The patient was discussed within a multidisciplinary heart team, and was subsequently referred for surgery. After median sternotomy, subtotal thymectomy was performed, and the ARCAPA was identified. The PDA was clipped, and cardiopulmonary bypass (CPB) was instituted using aortobicaval cannulation. Del Nido cardioplegic solution was administered into the aorta and directly via the coronary ostium of the RCA. After pulmonary artery transection, the RCA was harvested and then directly reimplanted into the aorta using a trap-door technique. The main pulmonary artery was reconstructed with autologous pericardium. The patient was weaned off CPB on inotropic support without incident.
The postoperative course was uneventful, and the patient was discharged 15 days later.
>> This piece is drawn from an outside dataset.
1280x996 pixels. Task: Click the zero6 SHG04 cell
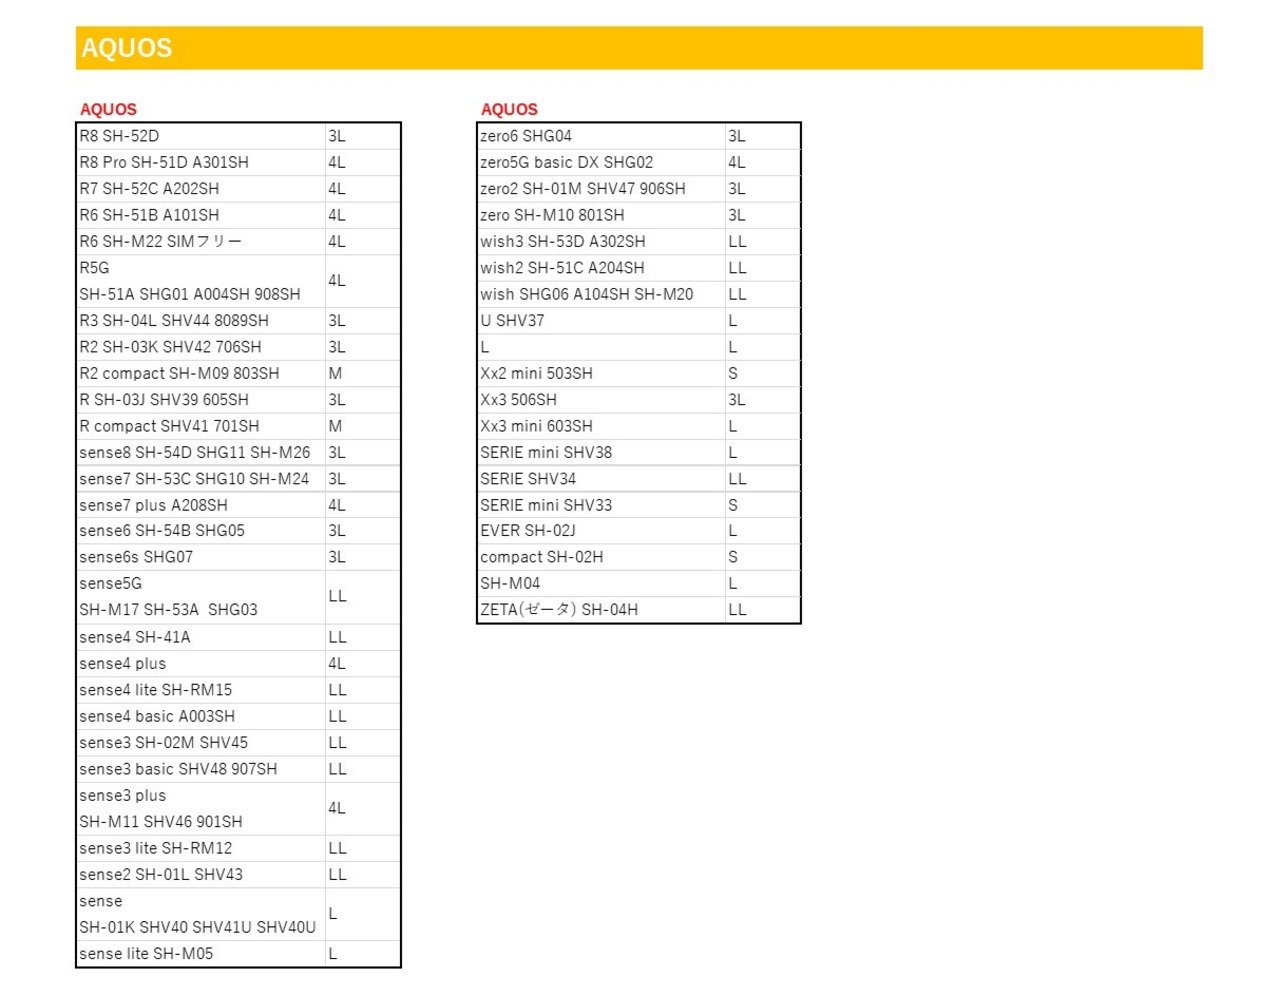(601, 136)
At 4 years of follow-up, the patient is doing well with good ventricular function, no residual shunt, and normal coronary flow.
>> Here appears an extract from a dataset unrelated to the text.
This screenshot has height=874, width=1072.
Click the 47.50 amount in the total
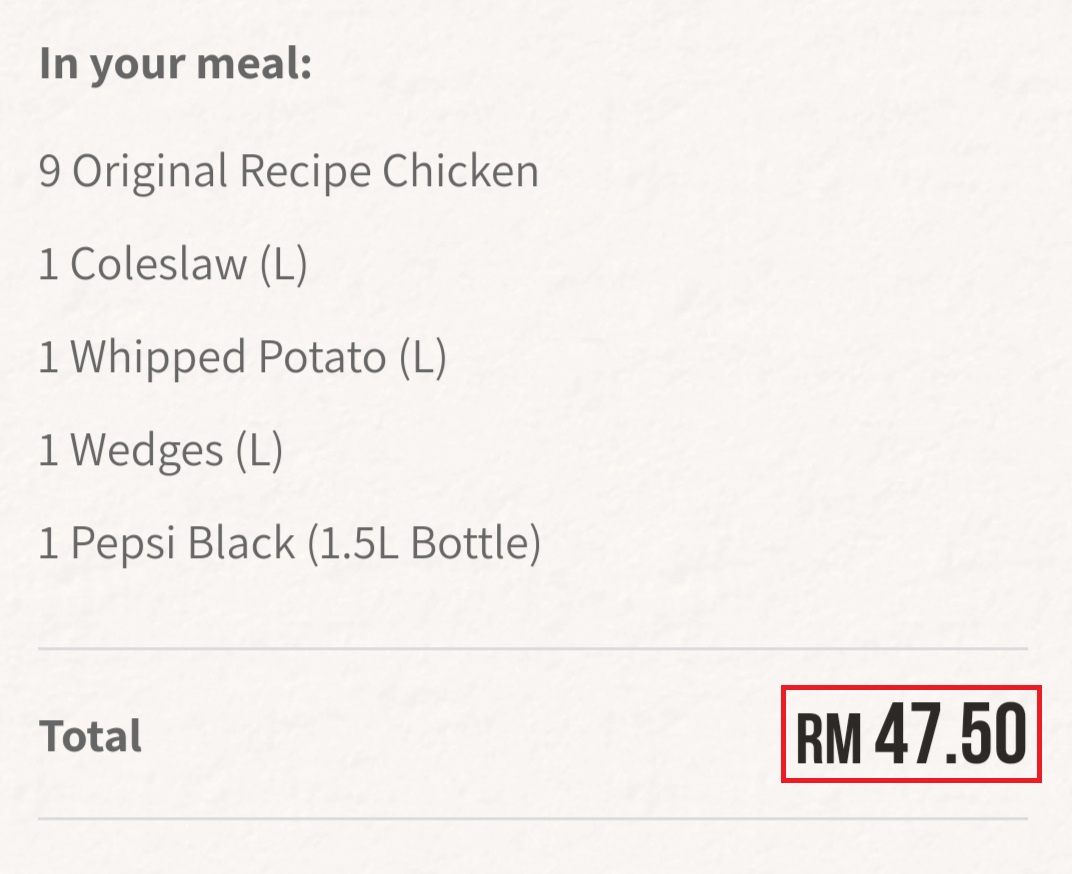click(951, 735)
ARCAPA is a rare congenital cardiac anomaly that occurs in most cases in isolation. It can, however, be associated with other congenital heart defects, most commonly an APW (10.8%), followed by VSD (6.3%) and ASD (4.9%) [3]. Additional associations include TOF, BAV, PDA, and CoA. ARCAPA associated with patent ductus arteriosus is a rare entity, with just 7 (3.1%) cases of 223 reported in a literature review since 1950 by Guenther et al. [3]. ARCAPA is frequently diagnosed incidentally [1, 3]. The clinical presentation of patients with ARCAPA was found to be quite variable, and the patients may be completely asymptomatic or may present with murmur, angina, dyspnea, heart failure, or sudden cardiac death [3, 5].
Unlike patients with an anomalous left coronary artery from the pulmonary artery (ALCAPA), patients with ARCAPA typically present later in life if no associated congenital heart defect is present. This is because the right ventricle has a lower oxygen demand than the left ventricle, and ventricular ischemia is less common in ARCAPA than in ALCAPA [4].
The presence of a significant left-to-right shunt, such as an APW, PDA, or VSD, in association with an anomalous coronary artery maintains high pulmonary artery pressure and antegrade delivery of oxygenated blood, allowing coronary artery flow through the anomalous coronary artery from the pulmonary artery to be maintained and myocardial ischemia to be less likely to develop, which may mask the diagnosis. Furthermore, these patients’ clinical presentations predominantly display symptoms of a left-to-right shunt via the APW, PDA, or VSD [4].
Various surgical techniques have been described for treating ARCAPA, including simple ligation, different types of bypass grafting, subclavian artery graft, intrapulmonary baffle (Takeuchi technique), and the most commonly employed method, direct coronary reimplantation into the aorta [1, 6]. At our center, we prefer to establish a dual coronary artery supply through direct coronary reimplantation with a trap-door technique.
In conclusion, the association of ARCAPA and PDA is a rare congenital cardiac anomaly. This case highlights the importance of considering congenital coronary anomalies in children presenting with significant left-to-right shunts. Surgical correction involving direct reimplantation of the anomalous coronary artery offers excellent outcomes. Regular follow-up is necessary to monitor for any late complications.